The key ingredient in The Rise of Skywalker’s contradictory success-via-negligence is the relationship between Kylo and Rey. Budding in The Force Awakens, growing deeper in the compelling cross-cutting communication sequences in The Last Jedi, and reaching new heights in the rush to the finish line in The Rise of Skywalker, the pair have always been the Sequel Trilogy’s most gripping element. It appears to be the one thing that can’t be found in any of the other Episodes, but can actually be explained by synthesizing the main relationships in the previous two trilogies: Kylo and Rey’s connection thrives on combining the Prequel Trilogy’s impassioned and forbidden love of Anakin (Hayden Christensen) and Padmé (Natalie Portman) with the mysterious and dubious love of Luke (Mark Hamill) and Leia (Carrie Fisher). Their dynamic has always been the most enthralling part of this new trilogy, and this is especially true of The Rise of Skywalker.

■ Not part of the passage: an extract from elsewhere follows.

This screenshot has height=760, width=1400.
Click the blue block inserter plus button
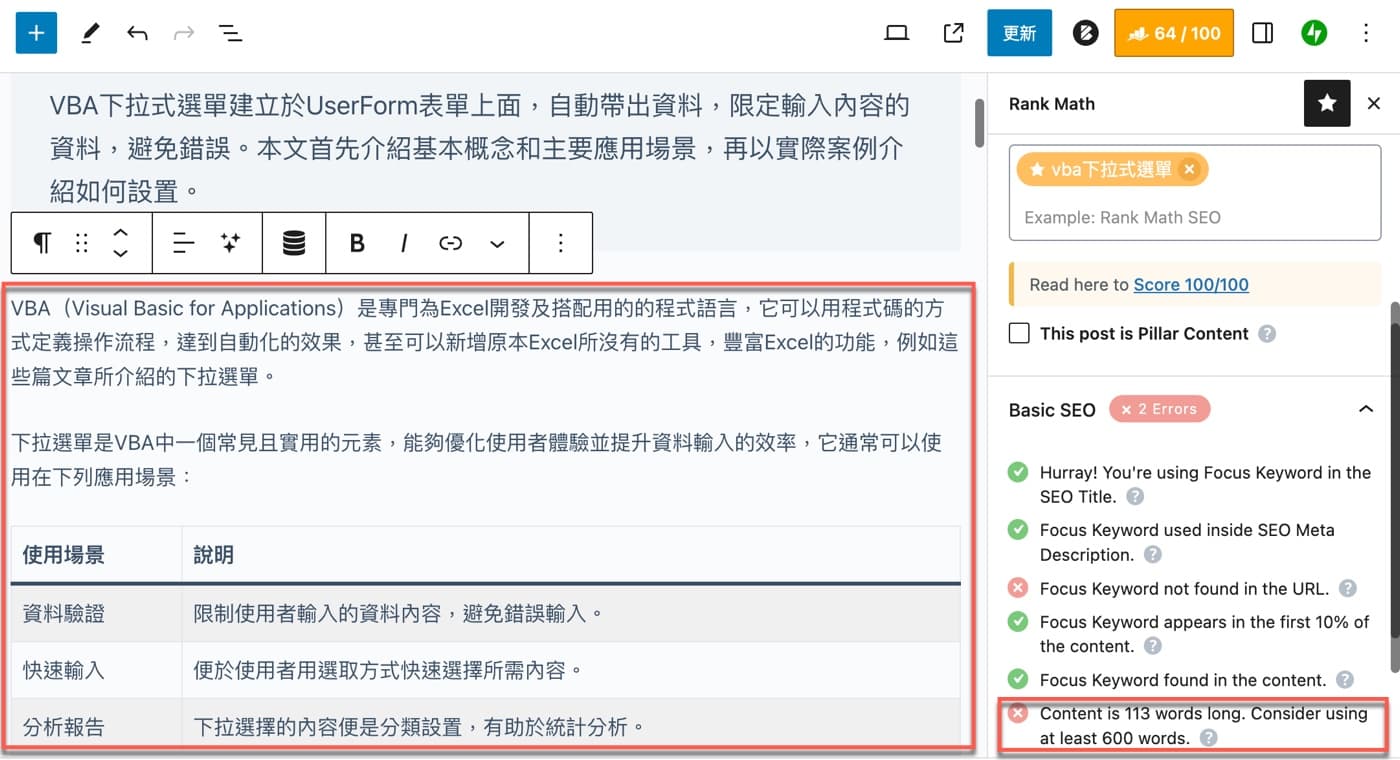(36, 33)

It’s been said that no one hates Star Wars as much as Star Wars fans. In the years that followed the release of Lucas’s Prequel Trilogy in the late ’90s and early 2000s, fans turned on the filmmaker and renounced the films outright. An early purveyor of wall-to-wall computer-generated imagery, Lucas’s three films showcased special effects that were nothing short of revolutionary at the time. Moviegoers complained that this digital embrace resulted in wooden performances, poor visuals, and cheesy characters that coalesced into one giant mess. In the wake of the Abrams-Johnson-Abrams Sequel Trilogy, Episodes I-III will be re-evaluated and re-appraised as a groundbreaking contribution from one of the most distinctive writer-directors of our time. Episodes IV-VI will continue to be cherished as the best Star Wars can get. Episodes VII-IX will be seen as a chaotic and tangled mix of everything that came before, a batch of appetizing individual parts blended together into a peculiar gray paste.

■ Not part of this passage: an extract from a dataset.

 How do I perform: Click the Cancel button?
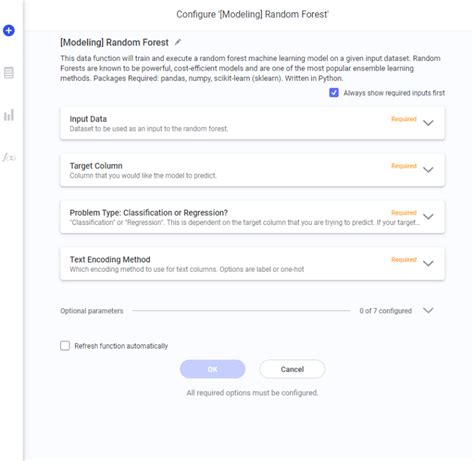(x=292, y=369)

From the complete disregard for Lucas’s plans for the trilogy — Bob Iger, CEO of Disney, allegedly promised the filmmaker that his story ideas would not be forgotten, resulting in disappointment when the franchise’s creator first viewed The Force Awakens — to the new blood’s reluctance to embrace new technology in the same way Lucas did with his trilogies, to the lack of a definitive story arc mapped out before production began, this Sequel Trilogy feels more like a back-and-forth between Abrams and Johnson than a necessary and worthy follow-up to one of the most notable blockbuster trilogies in film history. The Rise of Skywalker is J.J.’s last word, a final attempt to say all that he wanted to say with this trilogy without the threat of another filmmaker coming up behind him and challenging his decisions. It’s a question mark, the final bit of punctuation to a trilogy that reads: ?!?